Charlie Dunkley was the first to dub Red Grange the Galloping Ghost. And when Fighter King Levinsky was knocked out by Jack Dempsey, Dunkley was on hand to report Levinsky's famed explanation, "I was in a transom."

In 1940 Dunkley got an example of how many people read his copy, which ran in many U.S. papers with no byline. Day after the World Series ended, Baseball Commissioner Landis called in Dunkley and showed him a desk piled high with wires and letters. Because Dunkley had correctly predicted that the Series would go seven games, readers were complaining that the Series must have been fixed. Reporter Dunkley. who quit school at 14 to cub on the Kalamazoo Gazette, joined the Chicago bureau of the A.P. in 1911, soon moved into a hotel room only one block away so he could be near his work. He has lived there ever since.

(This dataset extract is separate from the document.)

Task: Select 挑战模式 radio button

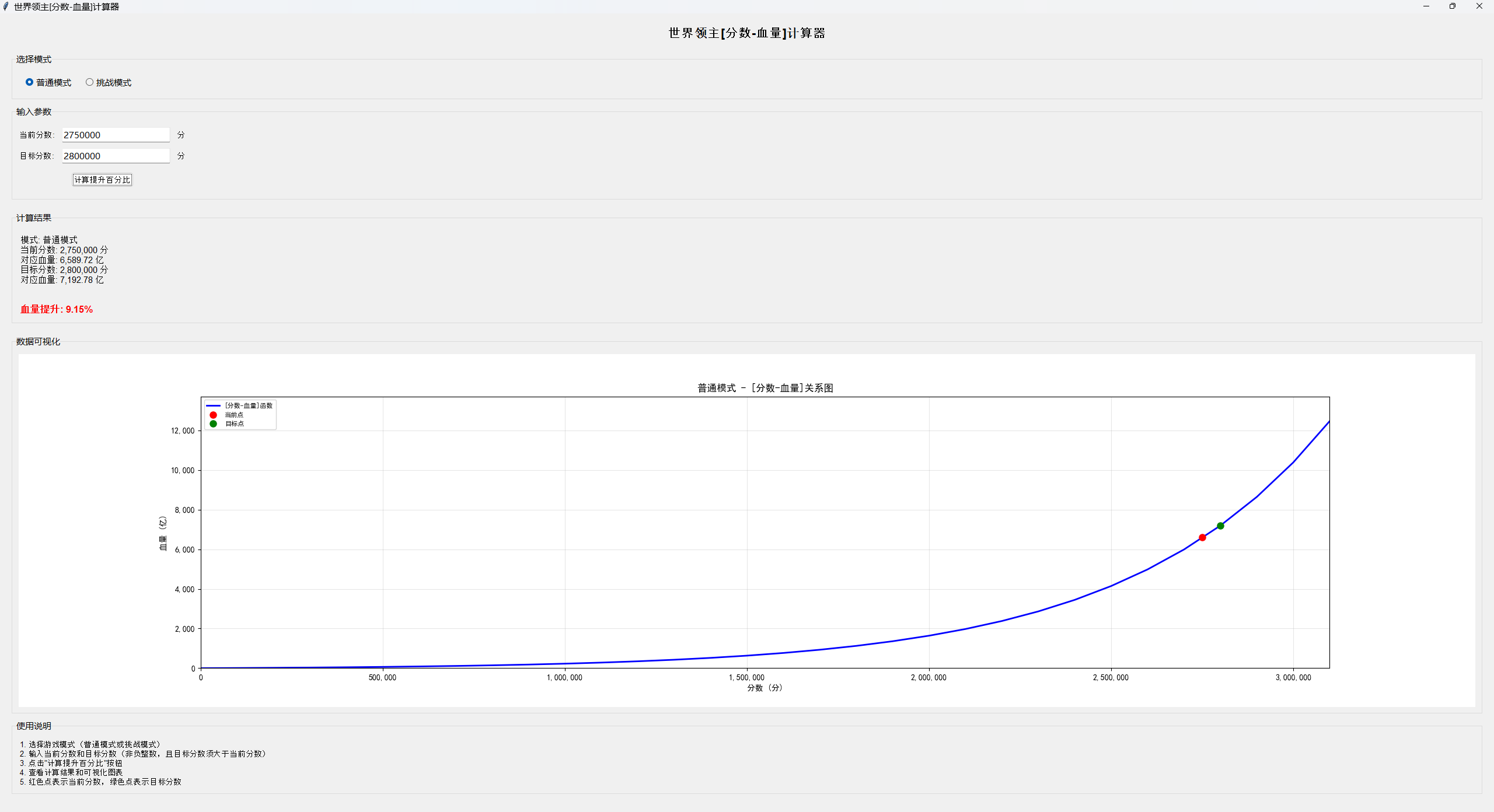Action: [x=89, y=82]
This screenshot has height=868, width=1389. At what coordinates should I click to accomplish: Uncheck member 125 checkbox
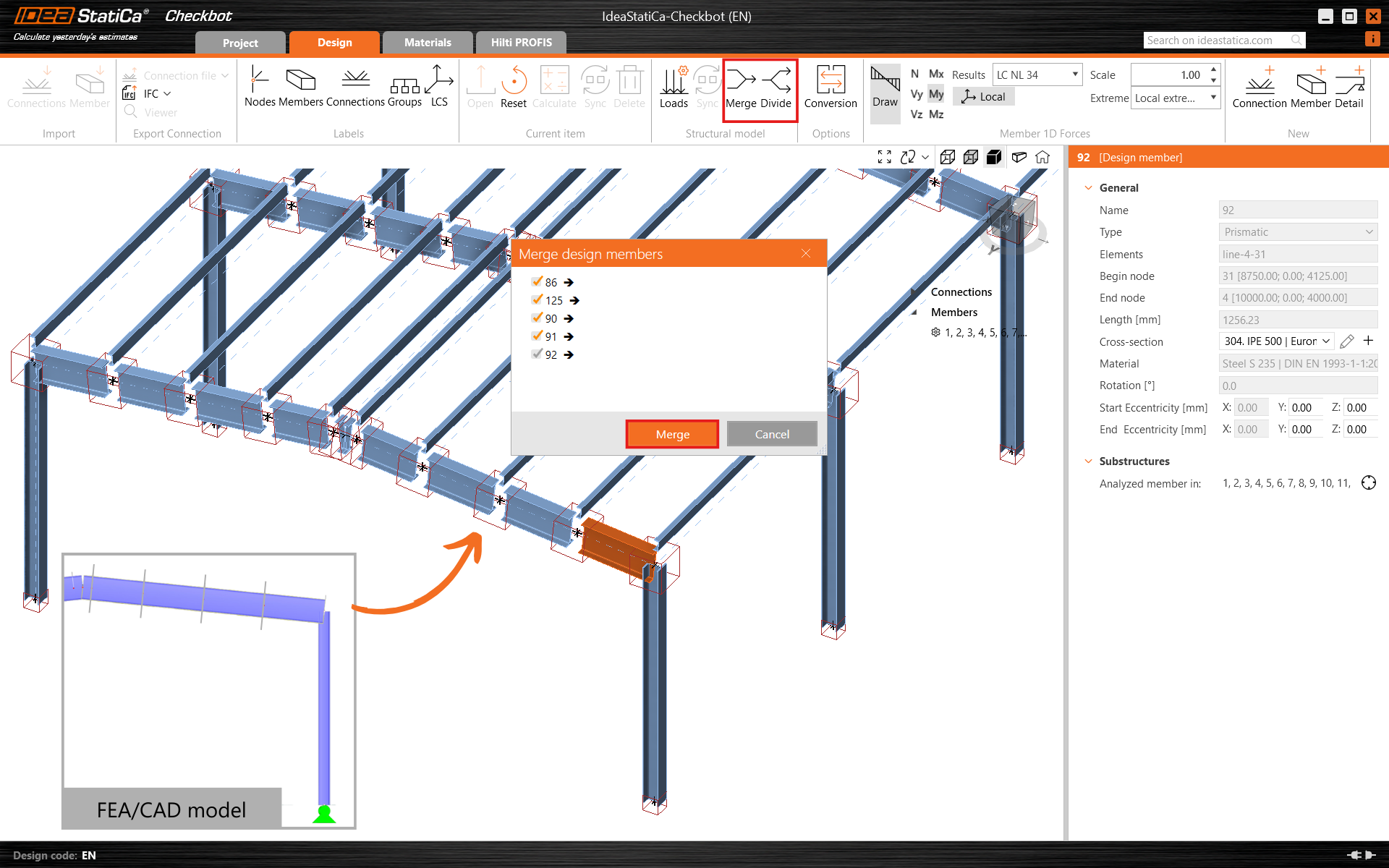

Last week in his Chicago hotel, Charlie Dunkley, ruddy-cheeked and hale, sat down to dinner with 300 sportswriters and friends to celebrate his mandatory retirement from the A.P. at 65. While speaker after speaker told stories about him. Dunkley sat glumly in his place. When the time came for his speech, he rose, said quietly: "Let's get drunk and beat up on each other. This is no time for sentiment." Then he sat down to follow his own advice.